Is a warrantless cellphone search a violation of your Fourth Amendment rights?
That’s the situation that was contested in 2007 after police arrested a man in Massachusetts who stood accused of selling crack cocaine from his car, along with two counterparts. Police seized his phone and examined its contents without a warrant, after arresting him for driving on a suspended license and the two other men on drug charges. The accused man repeatedly received calls from a contact labeled “My House,” which in turn led police to the man’s home. Once there, they found a slew of drugs, cash, and firearms. The man was eventually convicted, but appealed his sentence, alleging that his Fourth Amendment rights had been violated. On appeal, a federal court agreed with the defendant, ruling earlier this year that a warrant should have been obtained by police before accessing the man’s phone.
However, earlier this month, the Obama administration filed a petition with the Supreme Court asking them to make a ruling in favor of warrantless searches of cellphones based on the Massachusetts ruling. Their basic argument is that the Supreme Court has, in the past, ruled on a number of cases that allow for sweeping exceptions to the Fourth Amendment, meaning the man’s conviction should have been upheld and that warrantless cellphone searches should be considered legal.
For example, in the case of Carroll v. United States, the Court established that police must have a warrant to search a vehicle except in instances of exigent circumstance and when it is “reasonable to believe evidence relevant to the crime of arrest might be found in the vehicle.” It’s a sort of legal grey area. In the Massachusetts case it could be subjectively argued that, because the defendant was suspected of dealing drugs (though only arrested because of a suspended license), a cellphone could reasonably be considered potential evidence, in addition to his automobile, given both could be considered staples of the drug trade. Alternately, police technically could have taken the driver into custody on the suspended license charge and legally searched his car while he was detained (United States v. Johns). Even with further clarification in the case of Arizona v. Gant, Carroll v. United States can still be upheld because Arizona v. Gant does not prevent or repeal the use of Carroll v. United States in court cases. Furthermore, as The Washington Post points out, “earlier cases have given the police broad discretion to search possessions on the person of an arrested suspect, including notebooks, calendars and pagers. The government contends that a cellphone is no different than any other object a suspect might be carrying.”
It’s not just the establishment of the automobile exception, however, as justified exceptions to the Fourth Amendment exist in a number of prominent Court rulings that are still applicable: Horton v. California, Illinois v. Rodriguez, Davis v. United States, etc. This sort of legal and constitutional dubiousness isn’t limited to the Fourth Amendment by any means, but Court-ordered stipulations pertaining to the Fourth Amendment have been some of the most hotly debated. What if you’re a physician, attorney, priest, banker, psychologist, psychiatrist, etc.? Under the laws of client confidentiality, the consent of the client must be given unless there is “clear” legal reasoning. What is considered clear legal reasoning by governmental standards as opposed to what’s considered individual clear legal reasoning? Again, subjectivity.

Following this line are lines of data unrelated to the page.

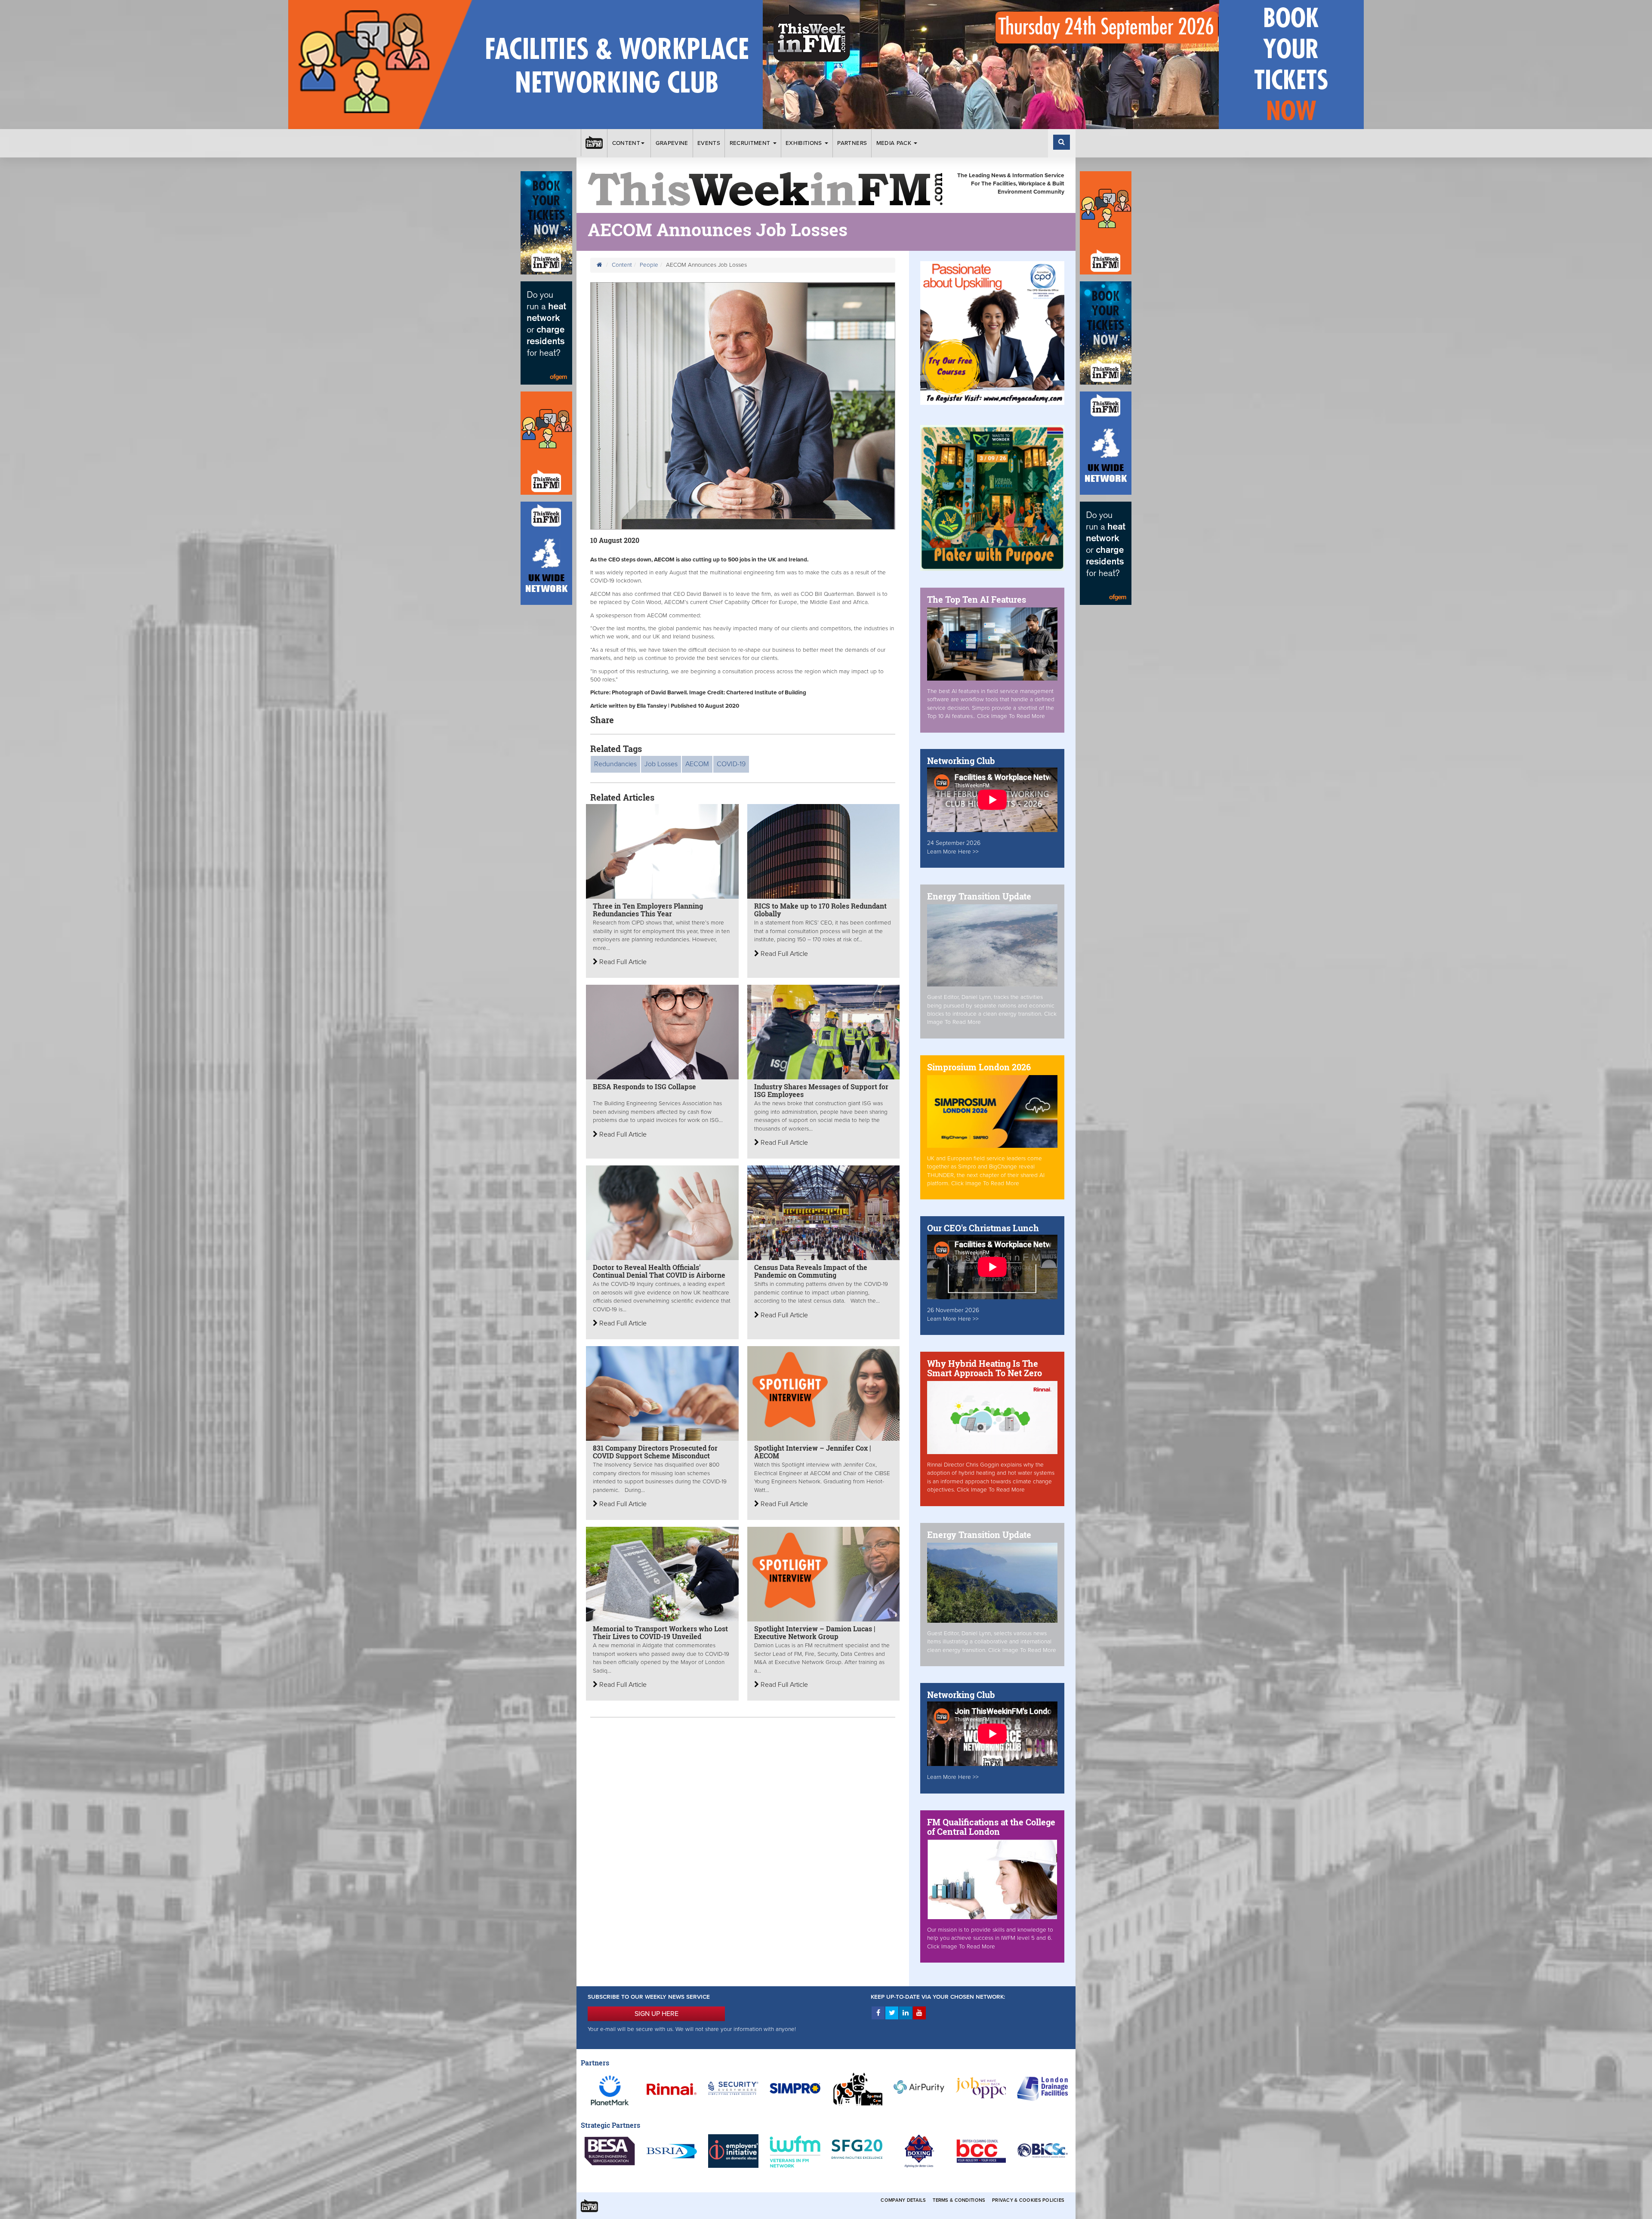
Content (626, 143)
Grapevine (672, 143)
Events (708, 143)
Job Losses (661, 764)
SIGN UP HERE (656, 2013)
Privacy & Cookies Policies (1028, 2200)
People (649, 265)
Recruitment (751, 143)
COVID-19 (731, 764)
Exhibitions (805, 143)
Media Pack (894, 143)
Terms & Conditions (959, 2200)
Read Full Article (622, 962)
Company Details (903, 2200)
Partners (852, 143)
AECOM (697, 764)
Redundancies (615, 764)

What needs to be made clear is what exactly defines probable cause pertinent to exigent circumstance as it relates to cellphones centrally. The hazy legal language does not blatantly make clear when it is appropriate for law enforcement to do so. What’s more, it lacks practicality, as has been noted, to hastily push for warantless searches based on the Massachusetts ruling, given it took place in 2007 and cellphone technology has vastly improved since then, which only seeks to further discredit the practicality of cellphone searches, as the law would have to be updated consistently and often. It’s not only a waste of time and resources, it’s virtually impossible. Thus, the warrantless seizure is not only futile, but subsequently very much in violation of the Fourth Amendment.